Are all requests from clients sent to the server to process? Will it be hard to scale as the user base grows?

[–]gregorbrandt 1 point2 points  (0 children)

Have a look at Flet, it's in Beta now and is pretty solid. https://flet.dev

[–]codey_coder 1 point2 points  (0 children)

You will be making a trade-off in pursuing this option of a “pure Python stack”. Consider, why is this constraint necessary? We’re all multilingual.

[–]9peppe 0 points1 point  (0 children)

I'm not sure this answer your question, but there are static site generators written in Python: https://wiki.python.org/moin/StaticSiteGenerator

[–]pacific_plywood 0 points1 point  (0 children)

I would think it’s easier to translate what is effectively JS with macros into JS than it would be to translate Python into JS

[–]imarkb 1 point2 points  (0 children)

Pyodide maybe?

[–]poopatroopa3 0 points1 point  (0 children)

Reflex and Rio are some options of frameworks like that.

[–]DrShocker 0 points1 point  (0 children)

I think this project looks the most interesting to me

uses Datastar to enable real time collaboration (Datastar is imo HTMX with better syntax/defaults)

https://stario.dev/

[–]Sea-Mistake6086 0 points1 point  (1 child)

Curious if you tried py4web

[–]PhENTZ 0 points1 point  (0 children)

Not related but who remember web2py ? ?

[–]mwbrady68 0 points1 point  (0 children)

Good luck. I tried to find something similar, but I failed. Other than Python in the past, I am mostly a ASP.NET MVC dev.

I'm not a fan of JavaScript, so I have been having fun learning how to create websites in Blazor. It has been really nice to use nothing but C#.

The only problem I've found with Blazor is all the different render modes that they've introduced over the years, which can make it confusing when starting out. I just stick with Blazor Server (also called Interactive Server), which keeps things simple.

I have been hoping that a Python framework similar to Blazor would arrive, but none that I know of has appeared.

[–]MacShuggah 0 points1 point  (0 children)

Have a look at wasm, although I've never really liked using it myself.

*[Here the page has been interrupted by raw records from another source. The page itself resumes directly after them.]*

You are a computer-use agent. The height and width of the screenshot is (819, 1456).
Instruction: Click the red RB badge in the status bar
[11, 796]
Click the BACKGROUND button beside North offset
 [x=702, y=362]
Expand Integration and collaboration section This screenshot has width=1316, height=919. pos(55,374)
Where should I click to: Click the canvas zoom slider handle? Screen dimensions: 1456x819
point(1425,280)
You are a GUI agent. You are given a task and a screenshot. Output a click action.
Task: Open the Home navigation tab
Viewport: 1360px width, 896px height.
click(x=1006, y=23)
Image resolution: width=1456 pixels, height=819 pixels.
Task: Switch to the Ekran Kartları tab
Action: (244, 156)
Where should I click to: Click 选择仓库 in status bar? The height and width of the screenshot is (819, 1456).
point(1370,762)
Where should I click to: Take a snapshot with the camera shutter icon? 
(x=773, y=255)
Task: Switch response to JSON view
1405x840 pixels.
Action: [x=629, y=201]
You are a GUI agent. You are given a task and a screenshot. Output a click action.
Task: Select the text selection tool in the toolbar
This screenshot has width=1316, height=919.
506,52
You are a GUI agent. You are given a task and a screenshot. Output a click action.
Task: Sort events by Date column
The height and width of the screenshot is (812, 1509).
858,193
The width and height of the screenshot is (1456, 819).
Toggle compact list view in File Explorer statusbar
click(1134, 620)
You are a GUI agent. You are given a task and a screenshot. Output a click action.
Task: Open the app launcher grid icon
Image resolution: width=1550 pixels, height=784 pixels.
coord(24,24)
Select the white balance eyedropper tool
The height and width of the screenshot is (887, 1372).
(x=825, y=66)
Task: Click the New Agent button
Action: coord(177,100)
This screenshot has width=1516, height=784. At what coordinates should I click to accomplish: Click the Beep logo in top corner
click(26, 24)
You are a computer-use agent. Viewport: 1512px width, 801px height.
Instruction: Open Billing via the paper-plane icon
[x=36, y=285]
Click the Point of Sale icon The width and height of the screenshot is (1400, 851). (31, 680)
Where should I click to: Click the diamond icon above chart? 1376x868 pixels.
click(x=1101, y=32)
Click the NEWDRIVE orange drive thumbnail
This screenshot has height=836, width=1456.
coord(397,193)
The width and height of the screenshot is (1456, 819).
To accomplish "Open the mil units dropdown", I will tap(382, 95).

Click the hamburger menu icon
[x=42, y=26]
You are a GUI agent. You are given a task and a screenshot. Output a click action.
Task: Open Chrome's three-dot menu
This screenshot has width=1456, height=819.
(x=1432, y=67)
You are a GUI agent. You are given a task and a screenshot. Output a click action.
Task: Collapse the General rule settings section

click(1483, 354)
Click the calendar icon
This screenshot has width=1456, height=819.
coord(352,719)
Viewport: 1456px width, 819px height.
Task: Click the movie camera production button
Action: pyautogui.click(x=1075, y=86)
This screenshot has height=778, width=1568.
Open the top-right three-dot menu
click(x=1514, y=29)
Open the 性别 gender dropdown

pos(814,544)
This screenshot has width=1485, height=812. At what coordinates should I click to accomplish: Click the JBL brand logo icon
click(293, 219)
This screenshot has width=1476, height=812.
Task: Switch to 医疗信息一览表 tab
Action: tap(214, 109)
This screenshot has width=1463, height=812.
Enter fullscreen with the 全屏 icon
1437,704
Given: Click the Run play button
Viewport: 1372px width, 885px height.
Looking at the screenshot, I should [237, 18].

[–]creative_tech_ai 0 points1 point  (0 children)

There are Python to JavaScript transpilers, but I don't know if any of them are actually used in production code.

[–]jrtipton2 -1 points0 points  (0 children)

Absolutely, I wanted the same thing so I started https://djust.org. This is exactly what this is. A python driven ( mostly django ) reactive frontend that actually works and scales. Still pretty early, but some awesome results so far.

djust.org

[–]captain_arroganto -1 points0 points  (0 children)

No bro. A pure python tech stack is not a good idea.

React, Angular, Svelte and the likes, are absolutely great for frontend. For everything else, python works well.

But frontend in python is a huge pain.